TASK REQUIREMENTS: Turn the rows below into a numbered list, leaving out any blank lines.

Data on locating visible targets:
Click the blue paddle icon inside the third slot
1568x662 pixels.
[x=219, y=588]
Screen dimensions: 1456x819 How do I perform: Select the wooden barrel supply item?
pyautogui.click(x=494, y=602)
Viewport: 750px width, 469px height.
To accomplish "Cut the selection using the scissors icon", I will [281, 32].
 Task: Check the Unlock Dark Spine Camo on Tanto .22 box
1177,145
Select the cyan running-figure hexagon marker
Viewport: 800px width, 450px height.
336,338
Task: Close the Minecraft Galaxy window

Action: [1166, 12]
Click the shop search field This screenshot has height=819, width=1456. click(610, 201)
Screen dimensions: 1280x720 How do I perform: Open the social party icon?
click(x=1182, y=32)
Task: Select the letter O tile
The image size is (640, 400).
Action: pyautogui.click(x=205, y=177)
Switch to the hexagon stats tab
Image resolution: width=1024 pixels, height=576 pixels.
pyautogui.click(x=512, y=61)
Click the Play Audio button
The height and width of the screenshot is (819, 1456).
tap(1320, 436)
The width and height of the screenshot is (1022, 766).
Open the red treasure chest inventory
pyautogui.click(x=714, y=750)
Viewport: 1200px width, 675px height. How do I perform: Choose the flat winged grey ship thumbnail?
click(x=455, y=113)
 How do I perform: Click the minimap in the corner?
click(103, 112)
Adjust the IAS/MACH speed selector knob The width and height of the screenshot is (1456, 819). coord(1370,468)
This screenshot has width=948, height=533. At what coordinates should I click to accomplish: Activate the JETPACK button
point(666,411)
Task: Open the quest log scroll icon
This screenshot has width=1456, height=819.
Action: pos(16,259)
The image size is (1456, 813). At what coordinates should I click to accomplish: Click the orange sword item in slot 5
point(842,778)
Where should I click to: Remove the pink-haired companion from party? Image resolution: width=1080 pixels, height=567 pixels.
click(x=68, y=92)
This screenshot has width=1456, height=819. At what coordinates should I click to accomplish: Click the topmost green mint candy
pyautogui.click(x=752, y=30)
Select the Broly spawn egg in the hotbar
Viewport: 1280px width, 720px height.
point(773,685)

ANSWER BELOW:
1. Click the blue paddle icon inside the third slot
2. 1568x662 pixels.
3. [x=219, y=588]
4. Screen dimensions: 1456x819 How do I perform: Select the wooden barrel supply item?
5. pyautogui.click(x=494, y=602)
6. Viewport: 750px width, 469px height.
7. To accomplish "Cut the selection using the scissors icon", I will [281, 32].
8.  Task: Check the Unlock Dark Spine Camo on Tanto .22 box
9. 1177,145
10. Select the cyan running-figure hexagon marker
11. Viewport: 800px width, 450px height.
12. 336,338
13. Task: Close the Minecraft Galaxy window
14. Action: [1166, 12]
15. Click the shop search field This screenshot has height=819, width=1456. click(610, 201)
16. Screen dimensions: 1280x720 How do I perform: Open the social party icon?
17. click(x=1182, y=32)
18. Task: Select the letter O tile
19. The image size is (640, 400).
20. Action: pyautogui.click(x=205, y=177)
21. Switch to the hexagon stats tab
22. Image resolution: width=1024 pixels, height=576 pixels.
23. pyautogui.click(x=512, y=61)
24. Click the Play Audio button
25. The height and width of the screenshot is (819, 1456).
26. tap(1320, 436)
27. The width and height of the screenshot is (1022, 766).
28. Open the red treasure chest inventory
29. pyautogui.click(x=714, y=750)
30. Viewport: 1200px width, 675px height. How do I perform: Choose the flat winged grey ship thumbnail?
31. click(x=455, y=113)
32.  How do I perform: Click the minimap in the corner?
33. click(103, 112)
34. Adjust the IAS/MACH speed selector knob The width and height of the screenshot is (1456, 819). coord(1370,468)
35. This screenshot has width=948, height=533. At what coordinates should I click to accomplish: Activate the JETPACK button
36. point(666,411)
37. Task: Open the quest log scroll icon
38. This screenshot has width=1456, height=819.
39. Action: pos(16,259)
40. The image size is (1456, 813). At what coordinates should I click to accomplish: Click the orange sword item in slot 5
41. point(842,778)
42. Where should I click to: Remove the pink-haired companion from party? Image resolution: width=1080 pixels, height=567 pixels.
43. click(x=68, y=92)
44. This screenshot has width=1456, height=819. At what coordinates should I click to accomplish: Click the topmost green mint candy
45. pyautogui.click(x=752, y=30)
46. Select the Broly spawn egg in the hotbar
47. Viewport: 1280px width, 720px height.
48. point(773,685)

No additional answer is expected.